WHAT THE EXERCISE ASKS: Update the records below by replacing each "computer-use agent" with "screen assistant" and keeping every other word unchanged.

## Begin INPUT RECORDS

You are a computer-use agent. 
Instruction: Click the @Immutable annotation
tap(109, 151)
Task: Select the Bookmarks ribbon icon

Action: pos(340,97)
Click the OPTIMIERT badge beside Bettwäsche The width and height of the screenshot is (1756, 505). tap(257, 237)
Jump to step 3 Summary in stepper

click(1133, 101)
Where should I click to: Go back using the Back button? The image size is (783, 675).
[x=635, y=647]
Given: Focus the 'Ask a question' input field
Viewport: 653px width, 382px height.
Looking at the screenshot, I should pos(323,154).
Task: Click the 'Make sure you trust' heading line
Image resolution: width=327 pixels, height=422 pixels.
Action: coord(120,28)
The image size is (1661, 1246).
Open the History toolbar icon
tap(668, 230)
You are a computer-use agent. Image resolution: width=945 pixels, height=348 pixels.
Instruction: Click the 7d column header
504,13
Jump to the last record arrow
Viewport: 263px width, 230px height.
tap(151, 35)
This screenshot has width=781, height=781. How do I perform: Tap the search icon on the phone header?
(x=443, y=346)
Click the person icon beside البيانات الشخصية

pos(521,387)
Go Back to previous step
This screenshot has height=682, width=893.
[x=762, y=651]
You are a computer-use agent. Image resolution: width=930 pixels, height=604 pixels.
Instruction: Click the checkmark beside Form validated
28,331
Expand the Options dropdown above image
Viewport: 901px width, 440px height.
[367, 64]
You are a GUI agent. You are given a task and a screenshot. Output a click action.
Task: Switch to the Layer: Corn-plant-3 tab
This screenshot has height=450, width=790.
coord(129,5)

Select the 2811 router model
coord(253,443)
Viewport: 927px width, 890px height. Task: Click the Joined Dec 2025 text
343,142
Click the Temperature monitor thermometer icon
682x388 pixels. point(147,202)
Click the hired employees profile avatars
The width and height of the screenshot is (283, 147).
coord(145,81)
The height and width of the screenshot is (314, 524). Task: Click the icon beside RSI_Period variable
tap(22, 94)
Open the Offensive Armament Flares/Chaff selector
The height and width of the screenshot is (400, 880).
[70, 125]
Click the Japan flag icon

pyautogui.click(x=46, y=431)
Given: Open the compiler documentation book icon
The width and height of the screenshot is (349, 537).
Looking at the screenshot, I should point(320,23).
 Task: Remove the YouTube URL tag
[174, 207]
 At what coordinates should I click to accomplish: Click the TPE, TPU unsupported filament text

## End INPUT RECORDS

EXERCISE SOLUTION:
You are a screen assistant. 
Instruction: Click the @Immutable annotation
tap(109, 151)
Task: Select the Bookmarks ribbon icon

Action: pos(340,97)
Click the OPTIMIERT badge beside Bettwäsche The width and height of the screenshot is (1756, 505). tap(257, 237)
Jump to step 3 Summary in stepper

click(1133, 101)
Where should I click to: Go back using the Back button? The image size is (783, 675).
[x=635, y=647]
Given: Focus the 'Ask a question' input field
Viewport: 653px width, 382px height.
Looking at the screenshot, I should pos(323,154).
Task: Click the 'Make sure you trust' heading line
Image resolution: width=327 pixels, height=422 pixels.
Action: coord(120,28)
The image size is (1661, 1246).
Open the History toolbar icon
tap(668, 230)
You are a screen assistant. Image resolution: width=945 pixels, height=348 pixels.
Instruction: Click the 7d column header
504,13
Jump to the last record arrow
Viewport: 263px width, 230px height.
tap(151, 35)
This screenshot has width=781, height=781. How do I perform: Tap the search icon on the phone header?
(x=443, y=346)
Click the person icon beside البيانات الشخصية

pos(521,387)
Go Back to previous step
This screenshot has height=682, width=893.
[x=762, y=651]
You are a screen assistant. Image resolution: width=930 pixels, height=604 pixels.
Instruction: Click the checkmark beside Form validated
28,331
Expand the Options dropdown above image
Viewport: 901px width, 440px height.
[367, 64]
You are a GUI agent. You are given a task and a screenshot. Output a click action.
Task: Switch to the Layer: Corn-plant-3 tab
This screenshot has height=450, width=790.
coord(129,5)

Select the 2811 router model
coord(253,443)
Viewport: 927px width, 890px height. Task: Click the Joined Dec 2025 text
343,142
Click the Temperature monitor thermometer icon
682x388 pixels. point(147,202)
Click the hired employees profile avatars
The width and height of the screenshot is (283, 147).
coord(145,81)
The height and width of the screenshot is (314, 524). Task: Click the icon beside RSI_Period variable
tap(22, 94)
Open the Offensive Armament Flares/Chaff selector
The height and width of the screenshot is (400, 880).
[70, 125]
Click the Japan flag icon

pyautogui.click(x=46, y=431)
Given: Open the compiler documentation book icon
The width and height of the screenshot is (349, 537).
Looking at the screenshot, I should point(320,23).
 Task: Remove the YouTube URL tag
[174, 207]
 At what coordinates should I click to accomplish: Click the TPE, TPU unsupported filament text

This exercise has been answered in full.